My Son Only Contacts Me When He Wants Something: 9 Reasons Why and What to Do

You pick up your phone and see your son's name pop up. 

Instead of feeling joy, your heart sinks because you know he likely just wants something from you again. 

If this scenario sounds familiar, you're not alone. 

Many parents feel frustrated when their adult children only seem to reach out when they are in need.

Let’s explore nine common reasons why this happens and tips for improving communication and strengthening your relationship.

9 Possible Reasons Your Son Only Calls When He Wants Something

Related: 13 Ways To Recover When Your Grown Child Breaks Your Heart

1. He is busy and distracted.

It's easy to get caught up in the responsibilities and activities of daily life. Between work, family, and social obligations, you may find yourself constantly on the go. 

Connecting with your parents becomes an afterthought rather than a priority.

While this isn't an excuse, understand that your son's lack of contact isn't necessarily a reflection on you or your relationship. 

He simply has a full plate, and contacting you slips his mind unless he needs something urgent. 

2. He assumes you don't mind helping.

Since you're his parent, your son likely assumes you enjoy feeling needed, and you don't mind when he asks for the occasional favor or even money. Especially if you had a close relationship in his childhood, he may see you as always being willing to help. 

Let him know, in a gentle way, that while you don't mind assisting at times, you'd also like non-favor-related contact. Suggest specific times that work for casual catch-up calls.

3. He takes your support for granted.

After decades of providing for your son's needs, he may unconsciously expect resources and support from you when needed. This dynamic can carry over into his adult years. 

man talking on phone Son Only Calls When He Wants Something

Gently communicate that you feel more purpose and joy in the relationship when it involves give-and-take, not just take on his part. If taking you for granted is an ongoing issue, you may need to practice saying no at times to favors that enable the behavior.

4. He doesn't feel emotionally close.

Some adult children only contact their parents when needing something concrete because they lack an emotional bond. If your relationship has always centered around practical matters rather than nurturing intimacy, your son may not think to call just to talk. 

Consider if perhaps both of you have room to improve when it comes to sharing feelings, being vulnerable, or showing affection. Strengthening your emotional connection may motivate him to reach out more.

5. You tend to problem-solve for him.

When your son does call, do you spend most of the conversation trying to fix things for him or offer money/resources? If so, he may view you more as a problem-solver than a nurturing parent. 

Set boundaries around not always rushing in to rescue your son when he seeks help. Also, try asking more questions about his life and resist the urge to offer solutions immediately. This can help shift your dynamic to a more well-rounded relationship.  

6. He lacks confidence in himself.

In some cases, adult children end up dependent on their parents well into adulthood due to self-esteem issues or lack of life skills. 

Your son may doubt his own ability to handle challenges that arise, so he automatically turns to you for solutions. Raising a confident child who believes in themself starts early. 

But even in adulthood, you can gently encourage your son's problem-solving skills by expressing faith in his abilities.

7. You enable his dependent behavior.

It's hard not to jump in and help when your child is struggling. However, rescuing your son every time he's facing something difficult can perpetuate needy behaviors. He never builds coping skills because you handle the tough stuff for him.

### [WHAT IS ASKED]
Carry on the article about a son who only gets in touch when he needs something, starting right after its final sentence.

### [GIVEN MATERIAL]

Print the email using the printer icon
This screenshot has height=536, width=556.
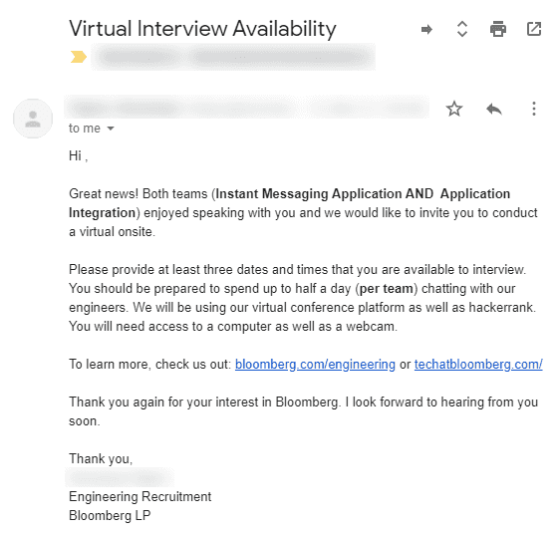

### [TASK RESPONSE]
Let natural consequences do some of the teaching when appropriate. Offer support by listening and encouraging versus solving. As an adult, he has to learn to handle life's challenges.

8. He's going through something difficult.

Sometimes, a major life change like a job loss, divorce, or health crisis leads adult children to lean on their parents more, at least for a period. 

Your son may be dealing with a situation that feels overwhelming, causing him to seek your support desperately. 

Show compassion regarding whatever he faces, but also gently nudge him to seek solutions from multiple sources rather than just you. 

9. The dynamic is one-sided.

Ideally, relationships are reciprocal, with both people making equal effort. If you find yourself constantly supporting your son but get little energy in return, this one-sided dynamic could unconsciously train him only to reach out when he wants something. 

You may need to pull back and let the relationship rest for a while. Your son needs to learn that contacting you solely when needed no longer works before he'll change.

How to Deal with a Son Who Calls Only When He Wants Something?

Knowing why your adult son has fallen into the habit of only contacting you when he wants something is an important first step. But you likely also want the situation to change for the health of your relationship. While you can’t control your son’s actions, you can do several things to encourage better communication and closeness.  

1. Set Boundaries  

It's understandable to feel frustrated and even resentful if your son only calls with requests for money, errands, or other favors. Continue assisting at times if you're able, but set some boundaries too. 

Let him know directly yet kindly that you don't appreciate only hearing from him when he needs something. Consider occasionally saying no to requests that enable this dynamic. 

2. Manage Your Expectations  

Don’t expect your relationship dynamic to transform overnight. Your son is an independent adult now responsible for his choices. 

Focus on controlling your reactions by managing expectations rather than trying to control him. Small positive changes over time are the goal versus an overnight miracle.  

3. Invite Two-Way Connection

Rather than waiting for your son to initiate, reach out yourself to invite meaningful connection. Suggest video chats to talk about topics unrelated to favors needed. 

older man talking on phone Son Only Calls When He Wants Something

Share openly about your life while asking about his with genuine interest. Model the two-way relationship you hope to build.  

4. Require Reciprocal Effort 

Make it clear through gentle honesty and demonstrated actions that you only welcome interactions involving reciprocal effort. Don’t overly invest energy if your son stays stuck in taking rather than giving in the relationship. 

Pull back to allow natural consequences to motivate change.

5. Take Care of Yourself First

Remember that you deserve nurturing relationships where your needs matter, too. Don’t overly sacrifice your well-being to over-assist an adult child. Stay grounded in self-care practices. 

Talk to supportive friends. Then, interact with your son from an emotionally healthy place.

Should A Mom Tell Her Son That Not Calling Is Hurtful?

It's common for moms to feel a mix of sadness, worry, and even anger when their grown sons don't call or text as often anymore. You may take your son's lack of contact personally or fear he doesn't care. 

While bottling up hurt feelings rarely helps, directly confronting your adult son can backfire, too. There are effective ways to share that the lack of communication pains you without attacking your son or damaging the relationship further.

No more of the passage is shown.